The same rule applies if the change rate is 2x higher (10% change rate). To process a 2x increase in amount of changed data, it is also required to double the proxy resources.
Note: Performance largely depends on the underlying storage and network infrastructure.
Required processing resources may seem too high if compared with traditional agent-based solutions. However, consider that instead of using all VMs as processing power for all backup operations (including data transport, source deduplication and compression), Veeam Backup & Replication uses its central proxy and repository resources. Overall, required CPU and RAM resources are normally below 5% (and in many cases below 3%) of all virtualization resources utilized by backup and replication jobs.
How Many VMs per Job?
- For per job backup files: 30 VMs per job
- For per VM backup files: 300 VMs per job
Consider that some tasks within a job are still sequential processes. For example a merge process that write the oldest incremental file into the full file is started after the last VM finishes backup processing. If you split the VMs into multiple jobs these background processes are parallelized and overall backup window can be lower. Be as well carefull with big jobs when you use Storage Snapshots at Backup from Storage Snapshots. Guest processing and Scheduling of jobs that contain multiple snapshots can lead into difficult scheduling situation and Jobs that spend time waiting for (free) ressources. A good size for Jobs that write to per VM chain enabled repositories is 50-200 VMs per Job.

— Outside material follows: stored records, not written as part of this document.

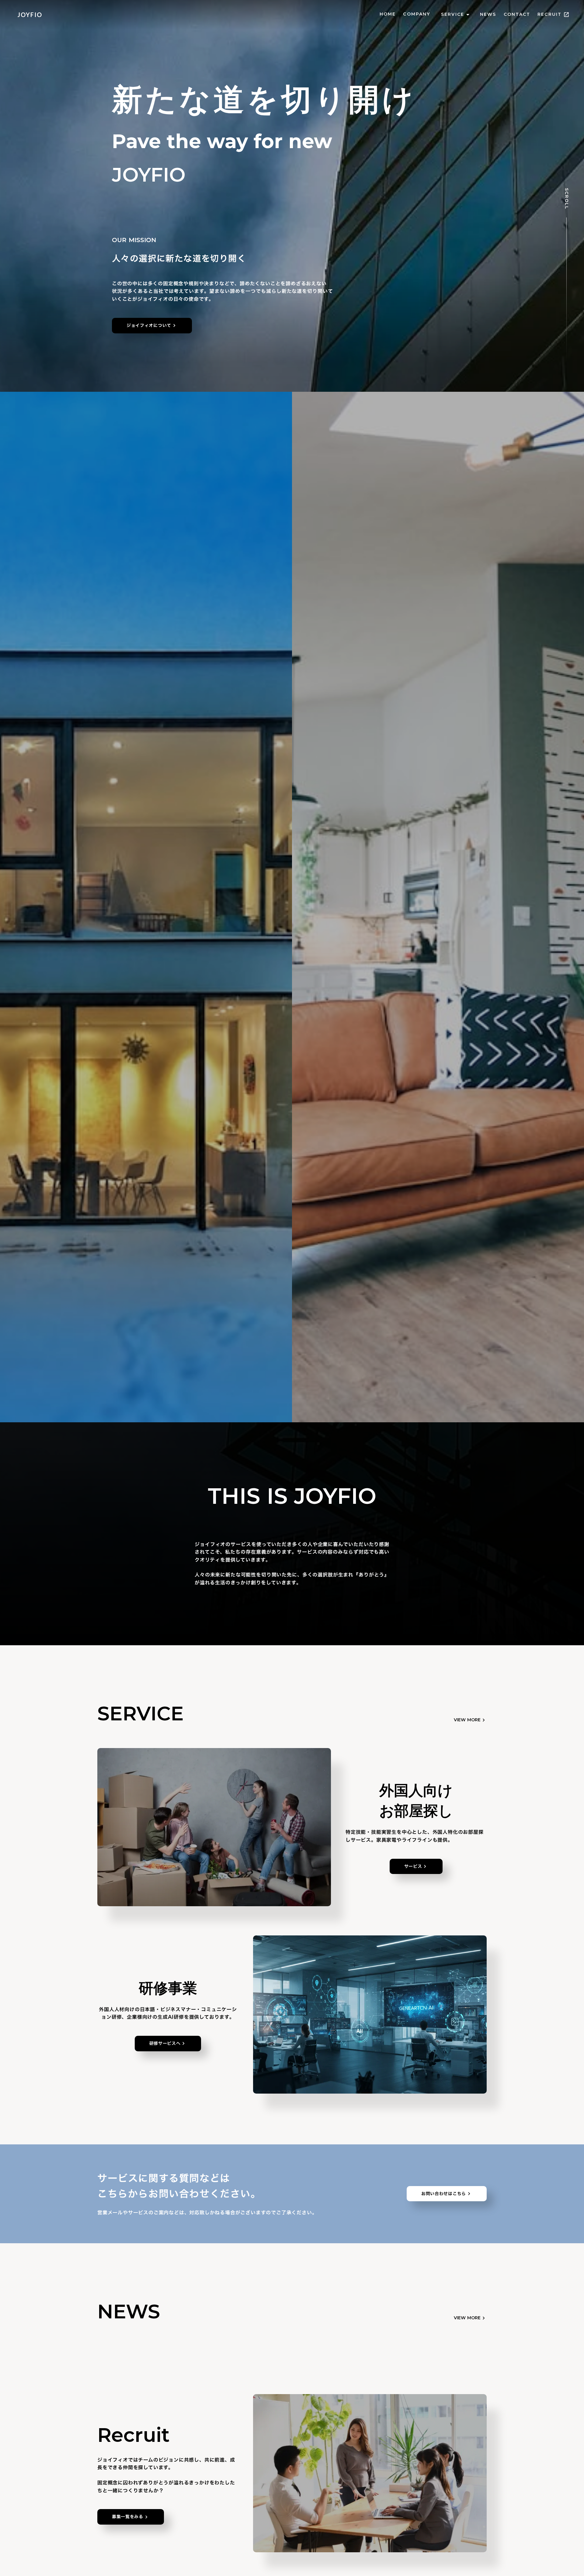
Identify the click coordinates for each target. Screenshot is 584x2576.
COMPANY (416, 14)
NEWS (488, 14)
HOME (388, 14)
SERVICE (452, 14)
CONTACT (517, 14)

Also, remember that the number of running backup jobs should not exceed 100 jobs concurrently running (not overall). Veeam can handle more, but a “sweet spot” for database load, load balancing and overall processing is about 80-100 concurrently running jobs.
How Many Tasks per Proxy?
Typically, in a virtual environment, proxy servers use 4, 6 or 8 vCPUs, while in physical environments you can use a server with a single quad core CPU for small sites, while more powerful systems (dual 10-16 core CPU) are typically deployed at the main datacenter with the Direct SAN Access mode processing.
Note: Parallel processing may also be limited by max concurrent tasks at the repository level.
So, in a virtual-only environment you will have slightly more proxies with less proxy task slot count, while in physical infrastructure with good storage connection you will have a very high parallel proxy task count per proxy.
The “sweet spot” in a physical environment is about 20 processing tasks 2x10 Core CPU with 48GB RAM and 2x 16 Gbps FC cards for read + 1-2 10GbE Network cards.
Depending on the primary storage system and backup target storage system, any of the following methods can be recommended to reach the best backup performance:
Running fewer proxy tasks with a higher throughput per current proxy task
Running higher proxy task count with less throughput per task
As performance depends on multiple factors like storage load, connection, firmware level, raid configuration, access methods and others, it is recommended to do a Proof of Concept to define optimal configuration and the best possible processing mode.
Considerations and Limitations
Remember that several factors can negatively affect backup resource consumption and speed:
Compression level: It is not recommended to set it up to High (as it needs 2 CPU Cores per proxy task) or to Extreme (which needs much CPU power but provides only 2-10% additional space saving). However if you have a lot of free CPU ressources at the backup time window, you can consider to use High compression mode.
Block Size: the smaller the blocks size is, the more RAM is needed for deduplication. For example, you will see a RAM increase when using LAN mode if compared to Local target, and even greater (2-4 times) when using WAN. Best practice for most environments is to use default job settings (Local for backup jobs and LAN for replication jobs) where another is not mentioned in the documentation or this guide for specific cases.
Antivirus - see the corresponding section of this document.
3rd party applications – it is not recommended to use an application server as a backup proxy.